Accountable Care Organizations: Additional Barriers To Success

Accountable Care Organization(ACOs) are not going to decrease the waste in the healthcare system. Waste occurs because of:

1. Excessive administrative service expenses by the healthcare insurance industry which provides administrative services for private insurance and Medicare and Medicaid. A committee is writing the final regulations covering Medical Loss ratios for President Obama’s healthcare reform act. The preliminary regulations are far from curative

2. A lack of patient responsibility in preventing the onset of chronic disease. The obesity epidemic is an example.

3. A lack of patient education in preventing the onset of complications of chronic diseases. Effective systems of chronic disease self- management must be developed.

4. The use of defensive medicine resulting in overtesting. Defensive medicine can be reduced by effective malpractice reform.

A system of incentives for patients and physicians must be developed to solve these causes of waste. A system of payments must also be developed to marginalize the excessive waste by the healthcare insurance industry. Patients must have control of their own healthcare dollars.

By developing ACOs, President Obama is increasing the complexity of the healthcare system. It will result in commoditizing medical care, provide incentives for rationing medical care, decrease access to care, and opening up avenues for future abuse.

The list of barriers to ACOs’ success is long and difficult to follow.

1. The government would rather deal with a few hospital systems than with individual physicians. Hospital systems would receive a lump sum payment for the care of attributed patients. The hospital system would control the money. Physicians would fight with hospital systems for equitable distribution of funds.

The idea has multiple problems. Most physicians in practice do not trust their hospital system. In the past physicians who became employed by hospital systems became disenchanted with the relationship. The hospital systems overloaded the expenses to the benefit of the hospital systems. The result was multi- million dollar salaries to hospital administrators and decreasing physician salaries.

It will be hard to get all physicians to be employed by hospital systems.

2. The Dartmouth group’s results are based on claims data. Claims data is notoriously inaccurate. Government policy decisions using claims data will lead to policy mistakes.

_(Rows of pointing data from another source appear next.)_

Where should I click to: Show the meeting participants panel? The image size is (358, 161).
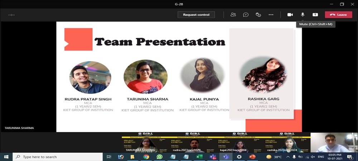[x=233, y=15]
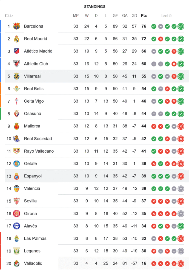Open the Athletic Club team link
Viewport: 189px width, 273px height.
pyautogui.click(x=36, y=64)
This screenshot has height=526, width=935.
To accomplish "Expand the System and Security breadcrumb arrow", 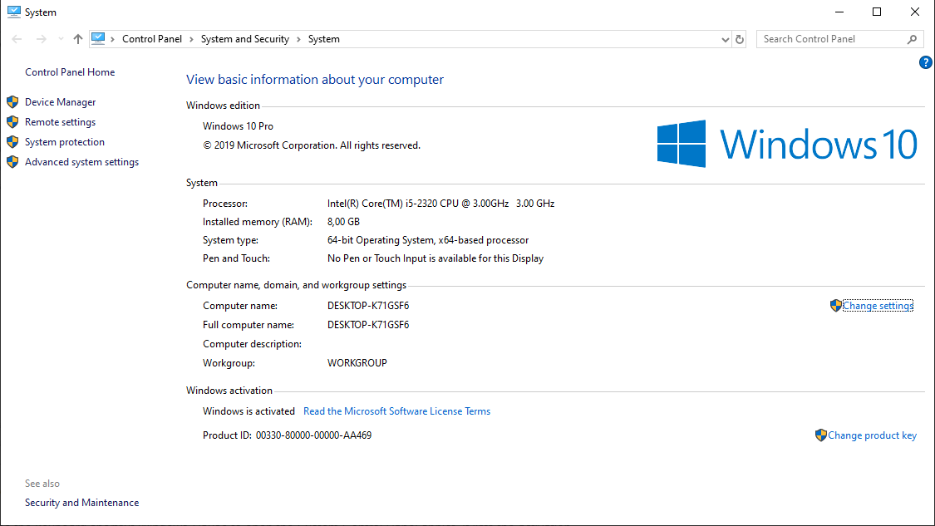I will pos(301,38).
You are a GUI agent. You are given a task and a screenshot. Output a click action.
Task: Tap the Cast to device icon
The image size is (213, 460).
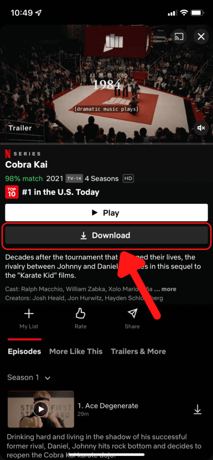pos(179,37)
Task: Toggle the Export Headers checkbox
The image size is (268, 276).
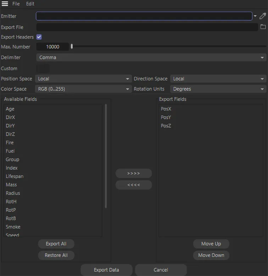Action: coord(39,37)
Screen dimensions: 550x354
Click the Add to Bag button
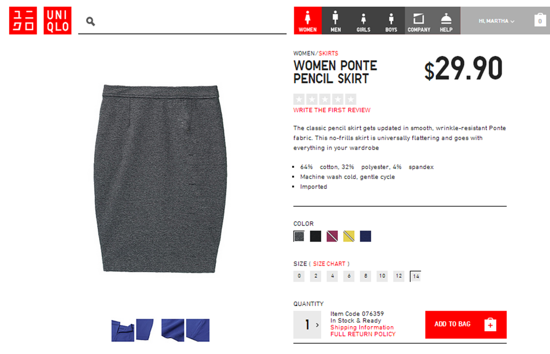(x=466, y=325)
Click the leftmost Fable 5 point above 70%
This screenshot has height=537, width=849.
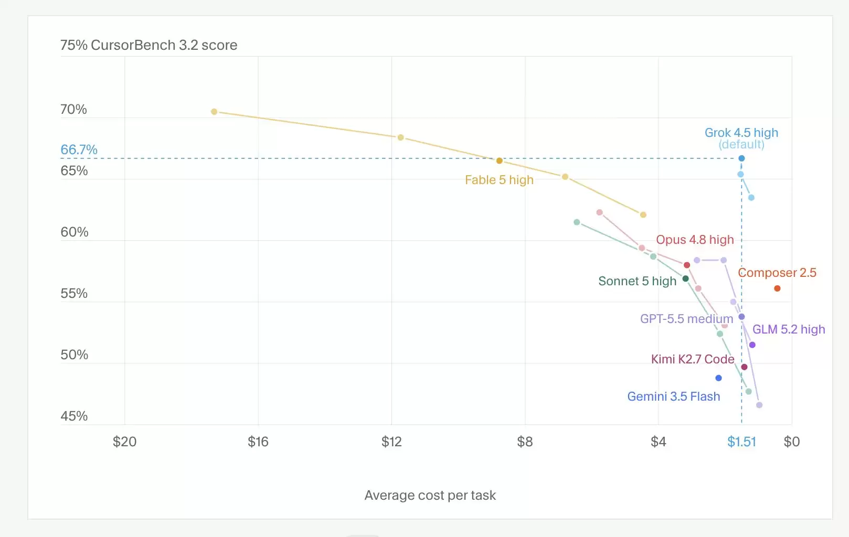click(x=214, y=112)
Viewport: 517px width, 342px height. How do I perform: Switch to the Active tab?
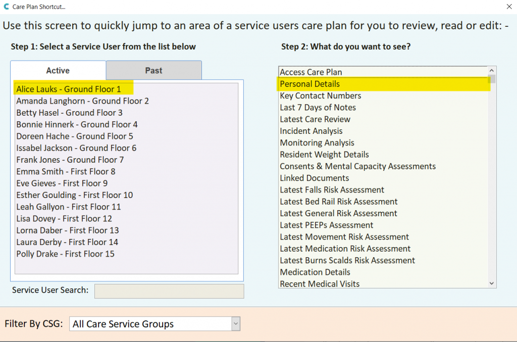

3. ACO patients are attributed to an ACO on the basis of their pattern of services used. Patients see a primary care physician who belongs to that ACO. All that patient’s care and expenses are attributed to that ACO’s lump sum payment.

If the costs incurred by the ACO’s “attributees” are sufficiently below Medicare’s spending projections for that population, the ACO shares in the savings realized by Medicare; if the costs are too high, the ACO loses nothing.

This represents a shift in incentives. The ACO, run by the hospital system, would want employed physicians to do less for the patients to earn more money. The result would be decreased access to care. Physicians have to be incentivized to do the right thing.

4. A problem will be the selection of attributed patients. There is no risk weighting of patients’ disease burden. Some patients are at greater risk of disease and its complication.

If one ACO gets sicker patients than another ACO that ACO’s chances of making money are less than the second ACO. Risk weighting of patients and their diseases is complicated but essential.

If a patient with the same coded illness as another patient does not follow instructions his chances of having complications from a disease are higher and his cost of care more expensive than another patient that follows instructions.

Attribution of the cost of medical care will be further complicated by the need to consider reasonable patterns of patient visits.

The nature of the attribution rules will have enormous implications to ACOs’ medical management.

5. Hospital systems that salary physicians receive fixed payments for diagnosis-related groups under Part B (physician payment for Medicare). Medicare also reimburses hospital based physicians for part of the costs of very expensive cases.

ACOs will be held fully accountable for outlier patients. Hospital systems will be hesitant to take on this uncontrollable risk. Accountability for costs under Medicare Parts A and B look like they are becoming daunting. After hospital systems realize the challenges of ACOs few hospital systems will choose to become an ACO.

(N Engl J Med 2010; 363:1389-1391, October 7, 2010)

6. President Obama’s healthcare reform law directs ACOs to be permeable to all patients. At the same time, they are held accountable for services by their patients obtain from outside providers. The financial risk is shifted from the government to the ACO. Once this is fully understood hospital systems and medical groups will not be willing to participate.

President Obama’s ACOs are creating a level of complexity that will make the healthcare system’s problems worse than they are now.